MANILA, Philippines — President Ferdinand “Bongbong” Marcos Jr.’s Chief Economic Officer said Friday (July 15) that food imports to increase supply and targeted subsidies to the most vulnerable sectors would mitigate high global inflation that is building up. would spread to the Philippines.
“We have a comprehensive set of interventions to effectively balance the need to maintain growth momentum while containing inflationary pressures and their cascading effects on the economy,” Finance Secretary Benjamin Diokno told a meeting. finance ministers and central bank governors from the G20.
While the Philippines is not part of the G20 grouping of global economic giants, Diokno was invited to attend as a guest by Indonesia, the host country for this year’s meetings.

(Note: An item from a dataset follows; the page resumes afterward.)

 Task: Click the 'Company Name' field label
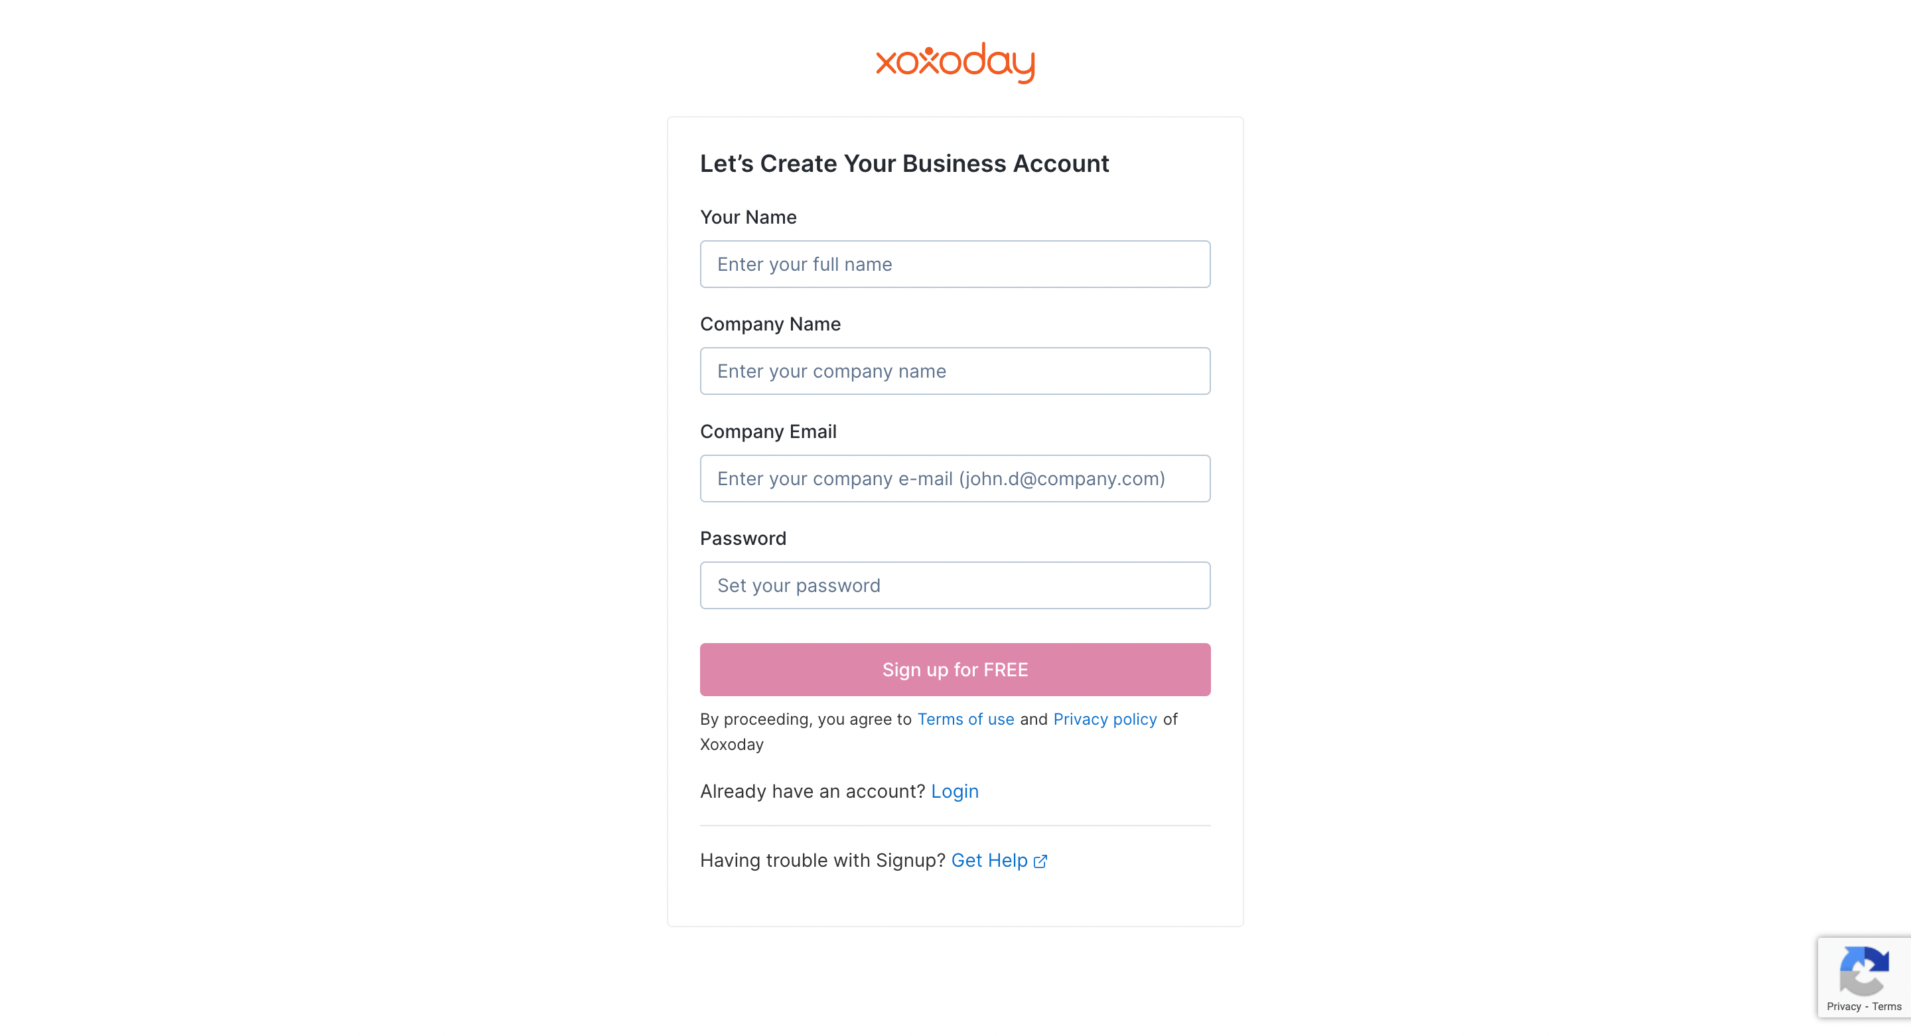770,324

To keep food prices accessible, Diokno said the government wants to increase agricultural production while maintaining the import of certain products like corn, pork and rice, at lower tariffs under the executive decree ( EO) No. 171 by former President Rodrigo Duterte in effect until this year. end.
In addition, “targeted subsidies have been allocated to cushion the impact of rising fuel prices on the public transport sector,” Diokno said. For this year, the previous Duterte administration earmarked a total of 47.5 billion pesos in financial aid for those most affected by the oil price spike – 41.4 billion pesos in unconditional cash transfers at half the poorest of the population, 5 billion pesos in fuel subsidies for drivers and operators of public utility vehicles (PUVs) and 1.1 billion pula in fuel rebates for farmers and fishermen.
To date, the Department of Budget and Management (DBM) has already released 16.7 billion pula of these subsidies, financed by windfall revenues from additional import duties and taxes collected on expensive fuel. But with the economy expected to fully recover by the middle of this year, those grants will no longer be given next year, Diokno said last week.
During the G20 meeting, Diokno also pointed out that “the Bangko Sentral ng Pilipinas (BSP) has been decisive in taking the necessary monetary policy actions to stop the rise in inflation”, referring to the series of price hikes. interest rate, including the off-cycle cycle. 75 basis points (bp) increase in the key bank lending rate to 3.25% last Thursday (July 14).
Although not yet peaking, headline inflation averaged 4.4%, above BSP’s target range of 2-4% manageable price increases conducive to growth. economy, in the first half of 2022.
“With these policy instruments and a medium-term fiscal framework in hand, we are confident that the pain from the ongoing shocks will be short-lived and our recovery will remain robust,” Diokno said.
“The government’s medium-term fiscal framework aims to reduce the fiscal deficit, promote fiscal sustainability and enable robust economic growth,” Diokno said.
“It contains short- and medium-term strategic plans for socio-economic development, which will be presented in detail to the public by President Marcos Jr. in his first State of the Nation address (Sona)” on July 25 , added Diokno.